E se Alessandro Magno fosse morto prima di fondare il suo impero?

Cosa sarebbe accaduto se Alessandro Magno fosse morto prima della fondazione del suo impero? Ecco le principali implicazioni storiche e non.
L’impero di Alessandro Magno
L’impero di Alessandro Magno, sorto nel IV secolo a.C., fu una delle più grandi conquiste della storia antica. Alessandro, nato nel 356 a.C. e educato da Aristotele, ereditò il trono di Macedonia nel 336 a.C. e intraprese una serie di campagne militari che lo portarono a conquistare vasti territori dall’Egitto all’India. Il suo impero non solo unificò gran parte del mondo conosciuto sotto un’unica autorità, ma favorì anche la diffusione della cultura greca, dando vita al periodo ellenistico, caratterizzato da un sincretismo culturale tra il mondo greco e quello orientale. Le città fondate da Alessandro, come Alessandria d’Egitto, divennero centri di sapere e scambio culturale.

E se non fosse mai esistito?
Se l’impero di Alessandro non fosse mai stato fondato, il corso della storia sarebbe stato radicalmente diverso. Senza la sua espansione, la cultura greca non avrebbe avuto la stessa diffusione, e il mondo antico avrebbe potuto svilupparsi secondo linee culturali e politiche diverse. Gli stati successori, come l’Egitto tolemaico e l’impero seleucide, che mantennero viva l’eredità di Alessandro, non sarebbero esistiti, e ciò avrebbe limitato l’influenza greca nel Mediterraneo e in Asia. La mancanza di un impero unificante avrebbe anche potuto rallentare o impedire la nascita di civiltà sincretiche come quella ellenistica, con profonde ripercussioni su arte, scienza e filosofia.
Possibili ripercussioni politiche
Inoltre, senza l’impero di Alessandro, è probabile che l’equilibrio di potere tra le civiltà occidentali e orientali sarebbe stato molto diverso. I Persiani, ad esempio, avrebbero potuto mantenere la loro egemonia in Asia Minore e in Mesopotamia, consolidando l’Impero achemenide sotto una dinastia capace di resistere alle pressioni esterne. Senza la spinta innovativa del sincretismo culturale introdotto dagli ellenisti, il Medio Oriente avrebbe potuto svilupparsi sotto l’influenza persiana, mantenendo le tradizioni locali e limitando l’influenza greca su larga scala. Questo avrebbe potuto anche ostacolare l’emergere del pensiero scientifico e filosofico greco, che trovò terreno fertile proprio grazie alla fusione culturale promossa da Alessandro e dai suoi successori.

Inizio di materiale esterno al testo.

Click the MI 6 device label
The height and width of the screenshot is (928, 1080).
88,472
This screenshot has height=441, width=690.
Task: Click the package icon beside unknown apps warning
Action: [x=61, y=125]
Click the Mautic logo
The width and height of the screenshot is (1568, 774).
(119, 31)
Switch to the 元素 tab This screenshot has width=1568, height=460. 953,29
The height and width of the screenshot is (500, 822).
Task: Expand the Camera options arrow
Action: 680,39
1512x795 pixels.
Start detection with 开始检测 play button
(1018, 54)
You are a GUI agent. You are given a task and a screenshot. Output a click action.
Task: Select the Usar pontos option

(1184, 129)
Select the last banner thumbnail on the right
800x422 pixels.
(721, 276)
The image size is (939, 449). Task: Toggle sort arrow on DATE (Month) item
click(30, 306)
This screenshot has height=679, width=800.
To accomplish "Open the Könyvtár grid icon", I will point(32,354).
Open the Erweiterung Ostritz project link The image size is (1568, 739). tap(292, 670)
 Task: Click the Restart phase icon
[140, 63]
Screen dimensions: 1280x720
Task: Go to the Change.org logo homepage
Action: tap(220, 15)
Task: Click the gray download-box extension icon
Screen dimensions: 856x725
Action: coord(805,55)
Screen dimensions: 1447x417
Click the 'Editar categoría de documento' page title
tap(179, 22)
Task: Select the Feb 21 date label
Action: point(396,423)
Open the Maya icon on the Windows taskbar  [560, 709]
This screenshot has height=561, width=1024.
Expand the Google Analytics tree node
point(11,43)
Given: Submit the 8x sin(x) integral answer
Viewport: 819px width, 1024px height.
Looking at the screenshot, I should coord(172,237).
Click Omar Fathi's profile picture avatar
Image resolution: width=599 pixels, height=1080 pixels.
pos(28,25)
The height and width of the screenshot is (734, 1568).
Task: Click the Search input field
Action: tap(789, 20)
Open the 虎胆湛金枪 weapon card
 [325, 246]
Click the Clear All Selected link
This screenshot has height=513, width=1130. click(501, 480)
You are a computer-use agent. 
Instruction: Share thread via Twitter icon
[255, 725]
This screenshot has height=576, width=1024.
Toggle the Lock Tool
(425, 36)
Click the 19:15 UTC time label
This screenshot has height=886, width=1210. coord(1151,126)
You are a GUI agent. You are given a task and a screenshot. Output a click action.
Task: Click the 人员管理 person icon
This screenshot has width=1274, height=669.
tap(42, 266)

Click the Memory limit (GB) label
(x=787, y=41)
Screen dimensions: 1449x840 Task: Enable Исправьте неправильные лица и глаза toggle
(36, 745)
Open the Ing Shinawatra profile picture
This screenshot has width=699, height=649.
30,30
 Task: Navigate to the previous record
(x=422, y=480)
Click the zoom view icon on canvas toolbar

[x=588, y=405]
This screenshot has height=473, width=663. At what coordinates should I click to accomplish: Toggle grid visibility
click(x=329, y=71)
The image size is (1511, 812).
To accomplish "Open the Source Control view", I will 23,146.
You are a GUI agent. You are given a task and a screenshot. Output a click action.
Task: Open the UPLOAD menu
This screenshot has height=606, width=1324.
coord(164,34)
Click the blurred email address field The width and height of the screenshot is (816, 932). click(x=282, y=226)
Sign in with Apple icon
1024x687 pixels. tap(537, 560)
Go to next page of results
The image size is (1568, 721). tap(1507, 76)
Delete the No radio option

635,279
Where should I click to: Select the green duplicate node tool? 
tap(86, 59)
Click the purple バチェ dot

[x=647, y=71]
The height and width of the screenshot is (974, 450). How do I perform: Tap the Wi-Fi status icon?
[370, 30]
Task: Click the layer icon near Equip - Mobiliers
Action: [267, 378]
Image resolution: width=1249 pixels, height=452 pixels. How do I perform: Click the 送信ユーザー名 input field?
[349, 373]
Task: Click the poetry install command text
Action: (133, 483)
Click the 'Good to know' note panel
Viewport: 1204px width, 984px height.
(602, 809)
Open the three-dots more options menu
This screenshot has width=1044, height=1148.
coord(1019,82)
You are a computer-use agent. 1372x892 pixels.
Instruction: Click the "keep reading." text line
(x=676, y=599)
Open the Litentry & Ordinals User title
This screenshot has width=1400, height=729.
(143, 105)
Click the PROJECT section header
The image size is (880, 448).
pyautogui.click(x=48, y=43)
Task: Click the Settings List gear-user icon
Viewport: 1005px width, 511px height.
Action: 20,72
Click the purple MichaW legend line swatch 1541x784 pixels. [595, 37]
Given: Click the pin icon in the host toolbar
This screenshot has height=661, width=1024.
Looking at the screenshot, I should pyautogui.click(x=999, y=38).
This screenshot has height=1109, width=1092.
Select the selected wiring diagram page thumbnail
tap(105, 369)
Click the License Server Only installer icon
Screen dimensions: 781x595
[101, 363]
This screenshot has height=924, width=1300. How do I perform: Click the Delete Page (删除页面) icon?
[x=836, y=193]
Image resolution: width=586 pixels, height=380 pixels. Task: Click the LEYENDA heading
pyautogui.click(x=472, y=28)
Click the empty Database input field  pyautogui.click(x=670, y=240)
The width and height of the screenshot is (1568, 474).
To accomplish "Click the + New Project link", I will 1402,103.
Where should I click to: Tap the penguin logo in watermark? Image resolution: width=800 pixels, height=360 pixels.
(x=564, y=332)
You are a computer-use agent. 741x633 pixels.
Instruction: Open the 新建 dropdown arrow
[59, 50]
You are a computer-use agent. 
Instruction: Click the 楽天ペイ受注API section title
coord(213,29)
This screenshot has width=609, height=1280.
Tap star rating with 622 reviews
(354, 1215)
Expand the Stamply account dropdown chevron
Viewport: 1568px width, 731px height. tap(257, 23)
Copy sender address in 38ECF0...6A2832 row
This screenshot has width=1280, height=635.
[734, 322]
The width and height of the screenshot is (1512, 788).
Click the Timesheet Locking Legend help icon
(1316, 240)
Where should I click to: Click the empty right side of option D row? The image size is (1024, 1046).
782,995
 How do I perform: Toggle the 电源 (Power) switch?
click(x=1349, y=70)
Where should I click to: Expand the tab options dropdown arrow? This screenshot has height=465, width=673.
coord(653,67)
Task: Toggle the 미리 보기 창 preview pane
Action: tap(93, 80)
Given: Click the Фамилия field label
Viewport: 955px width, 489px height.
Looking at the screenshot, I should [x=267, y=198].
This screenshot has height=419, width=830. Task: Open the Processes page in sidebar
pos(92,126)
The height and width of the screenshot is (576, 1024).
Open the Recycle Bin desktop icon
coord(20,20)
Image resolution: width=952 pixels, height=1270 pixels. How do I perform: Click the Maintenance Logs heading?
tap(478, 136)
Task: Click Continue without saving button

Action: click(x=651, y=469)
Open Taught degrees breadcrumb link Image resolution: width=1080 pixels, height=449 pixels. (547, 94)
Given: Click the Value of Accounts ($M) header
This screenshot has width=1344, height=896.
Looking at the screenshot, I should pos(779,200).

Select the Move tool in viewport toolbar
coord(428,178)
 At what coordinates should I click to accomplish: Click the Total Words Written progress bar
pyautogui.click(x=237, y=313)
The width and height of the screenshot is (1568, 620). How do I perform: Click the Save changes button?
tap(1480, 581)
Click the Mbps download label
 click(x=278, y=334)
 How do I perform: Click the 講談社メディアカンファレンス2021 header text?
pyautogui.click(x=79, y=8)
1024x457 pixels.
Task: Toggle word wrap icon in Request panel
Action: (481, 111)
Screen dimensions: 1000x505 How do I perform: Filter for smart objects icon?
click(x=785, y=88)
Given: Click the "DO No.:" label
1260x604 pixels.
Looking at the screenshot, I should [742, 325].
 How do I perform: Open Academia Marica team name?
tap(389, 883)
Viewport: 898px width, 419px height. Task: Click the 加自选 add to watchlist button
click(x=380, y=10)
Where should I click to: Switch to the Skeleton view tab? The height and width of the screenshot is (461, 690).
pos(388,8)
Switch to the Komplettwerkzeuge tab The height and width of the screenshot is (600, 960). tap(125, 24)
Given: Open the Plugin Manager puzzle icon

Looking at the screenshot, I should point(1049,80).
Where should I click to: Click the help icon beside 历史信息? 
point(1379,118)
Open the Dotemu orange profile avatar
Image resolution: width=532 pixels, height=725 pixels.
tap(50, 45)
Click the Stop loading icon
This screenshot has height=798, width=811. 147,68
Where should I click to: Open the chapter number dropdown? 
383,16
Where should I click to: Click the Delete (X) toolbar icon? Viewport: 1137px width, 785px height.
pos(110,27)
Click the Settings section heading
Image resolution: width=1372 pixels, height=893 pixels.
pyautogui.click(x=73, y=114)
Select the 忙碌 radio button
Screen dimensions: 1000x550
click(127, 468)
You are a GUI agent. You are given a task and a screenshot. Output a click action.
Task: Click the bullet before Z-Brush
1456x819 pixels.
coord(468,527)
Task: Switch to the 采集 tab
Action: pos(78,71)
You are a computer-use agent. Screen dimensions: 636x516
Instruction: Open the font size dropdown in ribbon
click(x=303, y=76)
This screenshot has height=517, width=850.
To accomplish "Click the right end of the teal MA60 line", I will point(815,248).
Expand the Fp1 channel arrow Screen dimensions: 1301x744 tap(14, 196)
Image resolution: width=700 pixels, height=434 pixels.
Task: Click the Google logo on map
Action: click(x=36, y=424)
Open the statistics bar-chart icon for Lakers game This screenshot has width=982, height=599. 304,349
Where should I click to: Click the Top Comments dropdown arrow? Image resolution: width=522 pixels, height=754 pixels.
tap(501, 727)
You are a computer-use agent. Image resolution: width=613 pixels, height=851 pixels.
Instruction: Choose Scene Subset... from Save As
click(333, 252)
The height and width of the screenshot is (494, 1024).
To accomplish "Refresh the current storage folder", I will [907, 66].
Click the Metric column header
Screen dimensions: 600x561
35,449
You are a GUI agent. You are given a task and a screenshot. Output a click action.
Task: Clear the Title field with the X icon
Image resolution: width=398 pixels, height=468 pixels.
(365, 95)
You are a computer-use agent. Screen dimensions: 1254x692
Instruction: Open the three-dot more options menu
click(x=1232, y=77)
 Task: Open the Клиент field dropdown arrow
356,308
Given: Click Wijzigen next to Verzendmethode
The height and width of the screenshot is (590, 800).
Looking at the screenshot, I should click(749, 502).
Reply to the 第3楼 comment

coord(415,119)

Un altro aspetto cruciale riguarda l’eventuale mancata ascesa di Roma come potenza dominante del Mediterraneo. Senza la frammentazione dell’impero di Alessandro e il successivo declino delle dinastie ellenistiche, Roma avrebbe potuto affrontare una resistenza molto più accanita nelle sue campagne di conquista, in particolare nell’area orientale. Gli stati successori di Alessandro, se non fossero mai esistiti, avrebbero permesso al regno persiano o ad altre potenze locali di riunificare la regione, creando un avversario molto più temibile per Roma. Questo avrebbe potuto impedire a Roma di estendere il suo dominio fino all’Asia Minore, all’Egitto e alla Siria, alterando così il corso della storia europea e del Vicino Oriente. Il mondo antico avrebbe potuto evolversi in un contesto multipolare, con potenze regionali che avrebbero mantenuto un equilibrio di potere senza mai consentire, forse, a una singola civiltà di dominare l’intera area del Mediterraneo.